Page 13 of Sinfully His

“You’re a…?”

“You expected God himself to come down and save you?” I raised an eyebrow at her. “You were assaulted in the alleywaybehind the church. This church has the small rectory with the entrance in that alley.”

I had been given the option of other accommodations; there were a few clergy houses nearby, and hardly anyone lived here. Most did not like the dark subterranean levels, but I loved it. These rooms were decorated, showing off the true luxury and wealth the Catholic Church possessed.

Everything was made with the highest-quality materials, including rich woods, lush velvets, and silks. The furniture was heavy, made to last generations by master artisans. It wasn’t the bright, airy, modern decadence that spoke of minimalism and taste but of old-world decadence.

I may have taken a vow of poverty—that I ignored as freely as every other vow I was forced to take—but I was still a Manwarring, and that demanded a certain lifestyle.

“I… but… you… in the other room.” Rose was opening and closing her mouth, a single word occasionally making it through.

“Angel, if you want me to answer your questions, I’ll need you to put a full sentence together. If not, let’s return you to where you belong. Somewhere without dirty alleys and Irish thugs, no doubt.”

“But you’re a priest.”

CHAPTER 7

THOMAS

Iwasn’t the least bit surprised when I got the call from Mary Quinn’s assistant inviting me to her home for tea. The assistant informed me that Mrs. Astrid would like to discuss how the Astrid family could further contribute to the winter programs held at the church.

It made perfect sense that was the excuse she would use.

Between Mary Quinn’s currently slightly bruised reputation and my new assignment at the church of the New York elite, the call should have come moments after I stepped off the plane. But Mary Quinn, ever the strategist, wanted to make it seem like she didn’t need me. Or, better yet, that she would pretend that she had only just heard through the grapevine—and not her spies—who the new priest was, and she felt the need to reach out and offer a helping hand.

I couldn’t wait to take that hand and use it to drag her through hell and back again.

There was no doubt in my mind that Mary Quinn wanted a look at me, to bask in what she thought was a personal triumph. Her ruin would be all the sweeter for it.

Or maybe she really wanted to help. Not for altruistic purposes, of course, but I had heard from other priests andthe maids employed at my father’s house that Mary Quinn’s reputation had taken almost as much of a beating as her ego.

Things started falling apart publicly for her a few years back. One daughter leaving her fiancé at the altar to marry another man was one thing. For that embarrassment, she could be forgiven—mostly because it provided entertainment and gossip.

But to then publicly announce the engagement of her son to a society woman, just to have him dump her and immediately marry a girl who came from nothing?

Worse than that, he snubbed that socialite for his paralegal. Which, in the minds of other society women, might as well have been Harrison Astrid publicly marrying his secretary and thereby implying that it was acceptable for their husbands to leave them for the tarts that blew their husbands for “stress relief” at work.

No, that could not be tolerated.

Then for them to find out in a press release from that very same man that the indignity came from a bastard. Again, insinuating that their husbands’ bastards should be claimed and the legitimacy of their legitimate children tested. After all, if an upstanding woman like Mary Quinn could cuckold her husband and pass off another man’s child, who was to say she was the only one?

Mary Quinn’s actions, and the actions of her children, made them look bad. That would not be tolerated.

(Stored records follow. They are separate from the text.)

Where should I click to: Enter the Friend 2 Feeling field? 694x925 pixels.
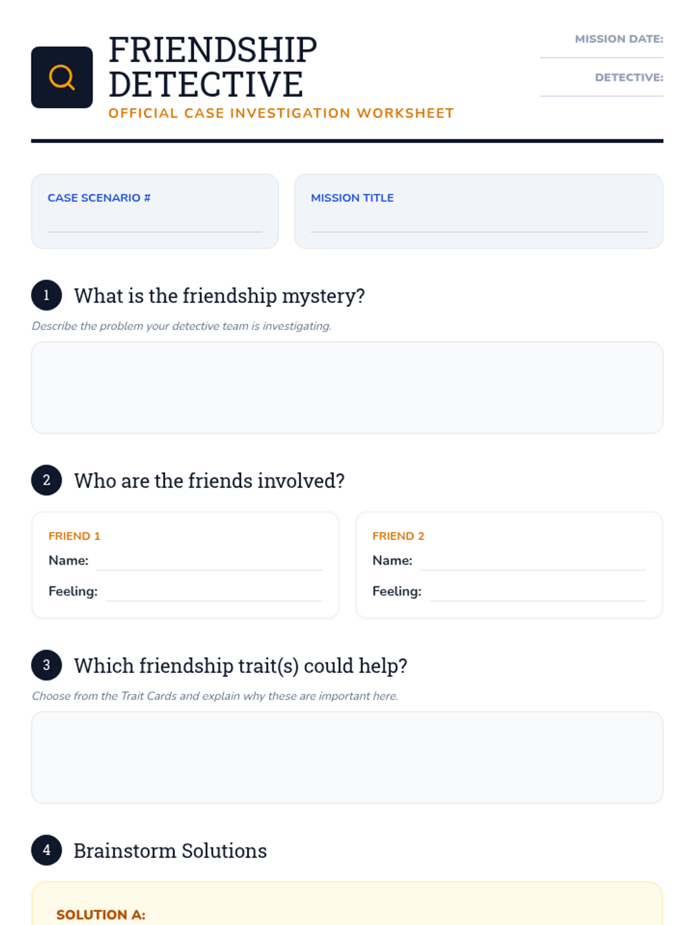[x=537, y=593]
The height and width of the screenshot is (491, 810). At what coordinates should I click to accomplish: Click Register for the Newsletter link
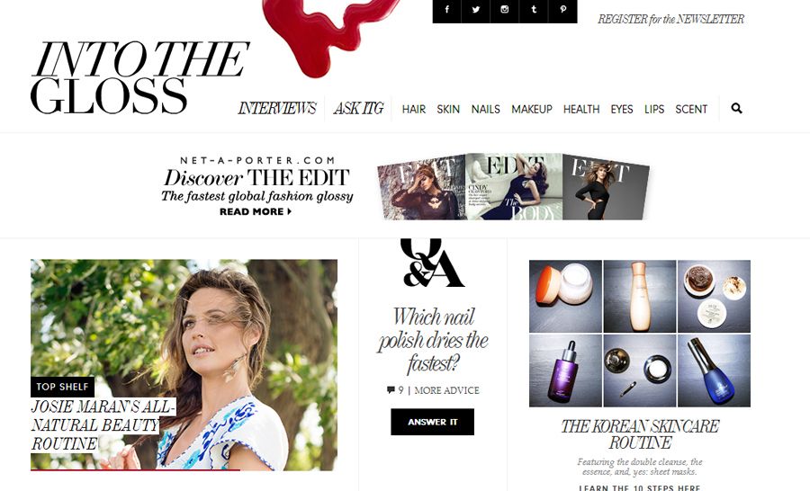tap(671, 19)
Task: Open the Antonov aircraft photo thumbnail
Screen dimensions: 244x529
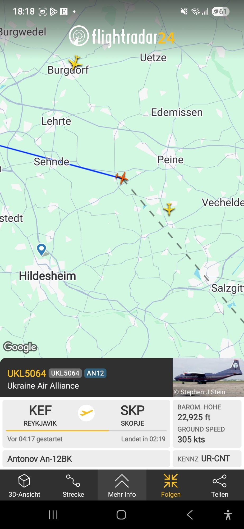Action: click(x=208, y=377)
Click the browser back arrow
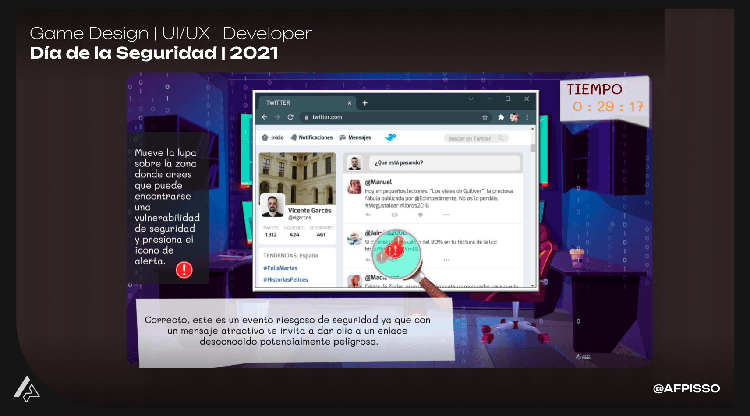 264,117
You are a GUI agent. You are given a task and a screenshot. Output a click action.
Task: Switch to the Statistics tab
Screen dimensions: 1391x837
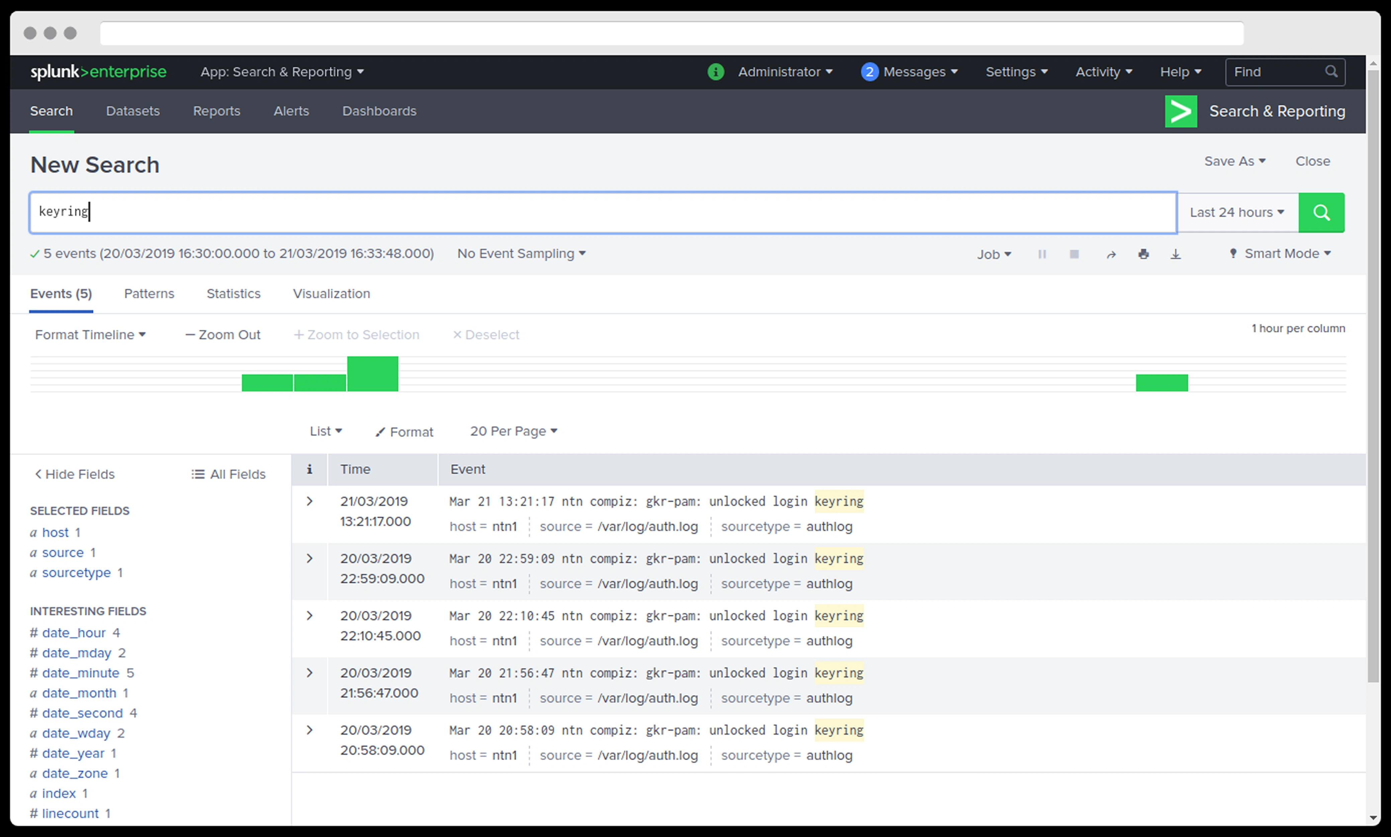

Any other woman would have been destroyed, and Mary Quinn should have been. So, really, I was just setting everything right with the world.

Ever in love with her power games, Mary Quinn tried to send her car, but I took my own, wanting to make sure that I left on my terms, not hers. I wasn’t entirely sure what kind of bullshit Mary Quinn was about to pull, but I knew to expect anything.

My driver pulled up to the estate, and I looked out the window at the multi-million-dollar address. I had been here before, of course, usually tagging along with my brother when he came to hang out with Harrison, but it had been years. I had forgotten how little taste Mary Quinn really had.

Such a beautiful classic building, its appeal stunted by modern touches like the security camera on the gate and the big black digital call box. One would think with all that money, she would at least hire the right people to add modern security features but install them to blend with the building, or at least appear a little less obvious. Maybe she just didn’t understand that a home had to be more than expensive and old to be stylish.

The added tacky features ruined it. It felt empty and cold.

However, I had to admit there was the chance that maybe that was what she was going for. Maybe she told the designer to make it look like her, expensive but tacky. Old but full of modern features that just didn’t quite fit. For the house it was the new cameras. For Mary Quinn, it was the new nose.

Or maybe my time in Rome had given me a different appreciation for what was and wasn’t art. There was no greater show of majesty, taste, and opulence than the Catholic Church. After living in the Vatican for so long, everything modern just felt dead.

As I walked up to the door, the excitement almost had me vibrating with anticipation. I thought being back here, ready to face the beast, would fill me with anger or dread. But I was almost drunk with a wild nervous energy.